Villareal creates color-field imagery using the latest LED (light emitting diode) technology to explore pattern, color and tonality in light. Programming each sculpture with custom code that directs hundreds of LEDs, the artist generates vibrant fields of continually changing colors.

As he re-conceptualizes abstract painting, Villareal updates the modern aesthetic with digital imaging. We support this position by presenting Villareal’s work in the art historical context of color-field paintings by Alma Thomas, Sam Gilliam, and Howard Mehring, and abstract expressionist paintings by Norman Bluhm, curated from the Collection of Vincent Melzac.

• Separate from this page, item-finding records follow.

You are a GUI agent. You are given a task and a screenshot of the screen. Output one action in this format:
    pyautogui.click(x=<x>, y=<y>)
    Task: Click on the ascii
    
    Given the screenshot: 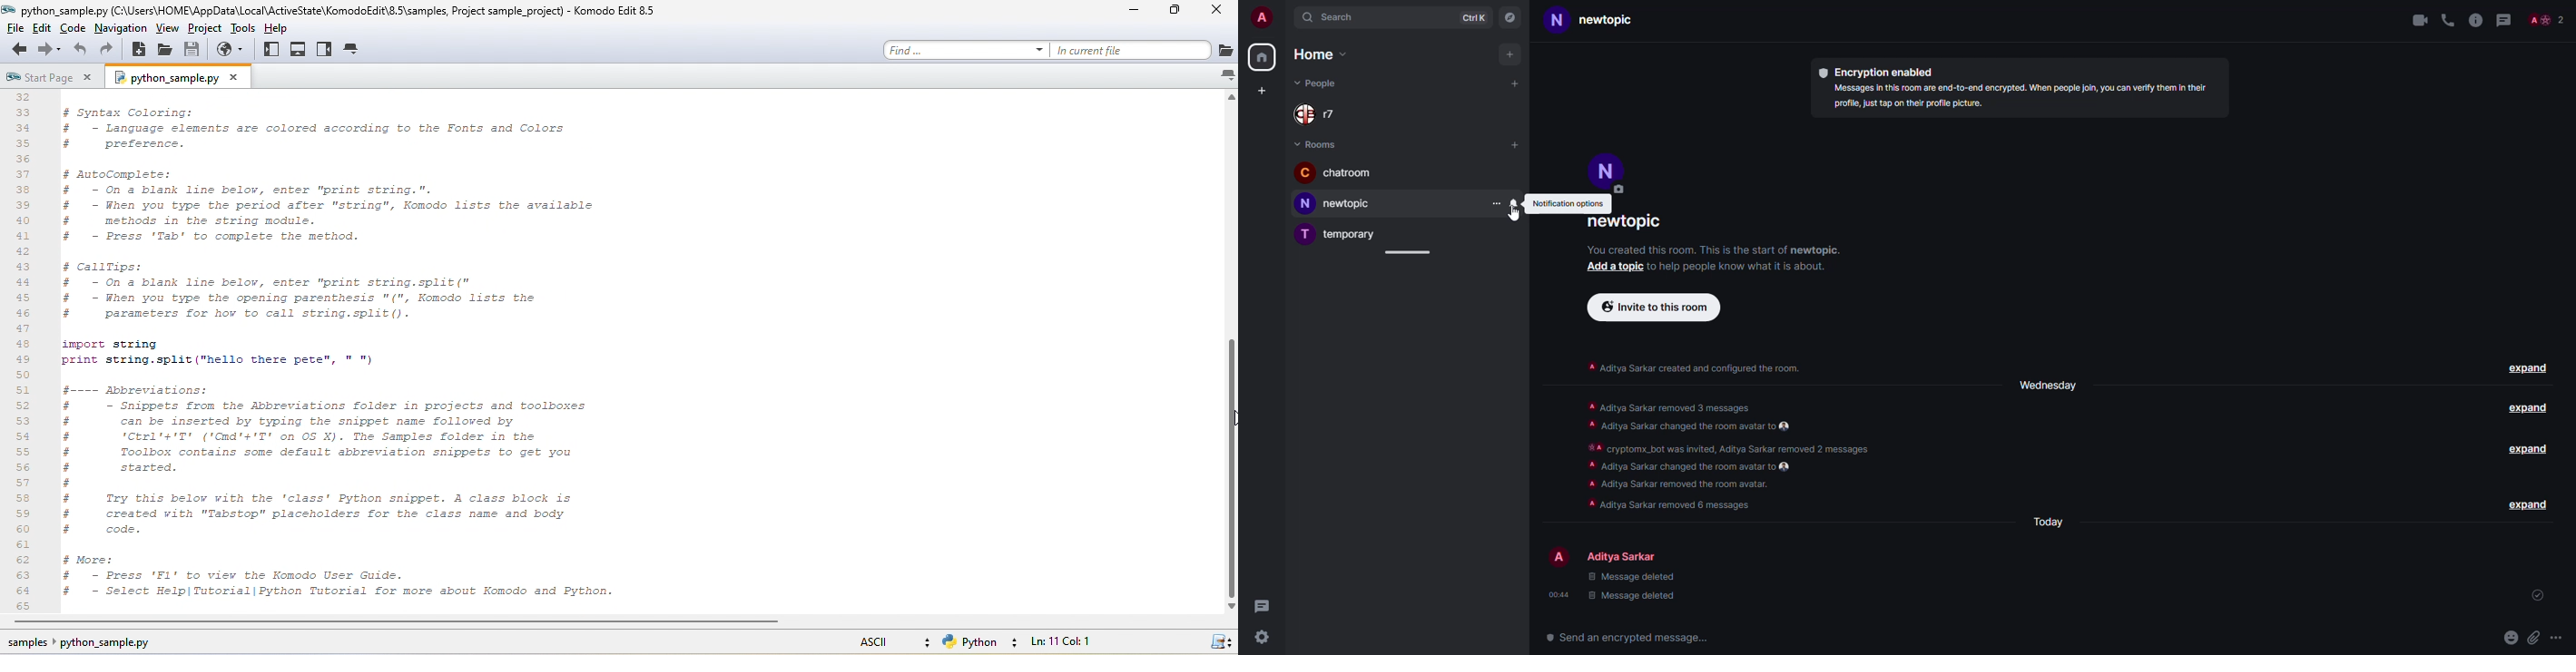 What is the action you would take?
    pyautogui.click(x=889, y=640)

Leo Villareal’s works are in the following permanent collections: The National Gallery of Art, Washington, DC; Museum of Modern Art, New York, NY; The Phillips Collection, Washington, DC; Albright Knox Museum, Buffalo, NY; Nerman Museum of Contemporary Art, Overland Park, KS; Brooklyn Museum of Art, Brooklyn, NY; Tampa Museum of Art, Tampa, FL; Naoshima Contemporary Art Museum, Kagawa, Japan; Jack S. Blanton Museum, Austin, TX; Arario Museum, Seoul, Korea; IFEMA, Madrid, Spain; The Margulies Collection, Miami, FL; and The Virginia Museum of Fine Arts, Richmond, VA. Villareal also created the world’s largest LED light sculpture, The Bay Lights, a 1.8-mile installation spanning the Bay Bridge in San Francisco.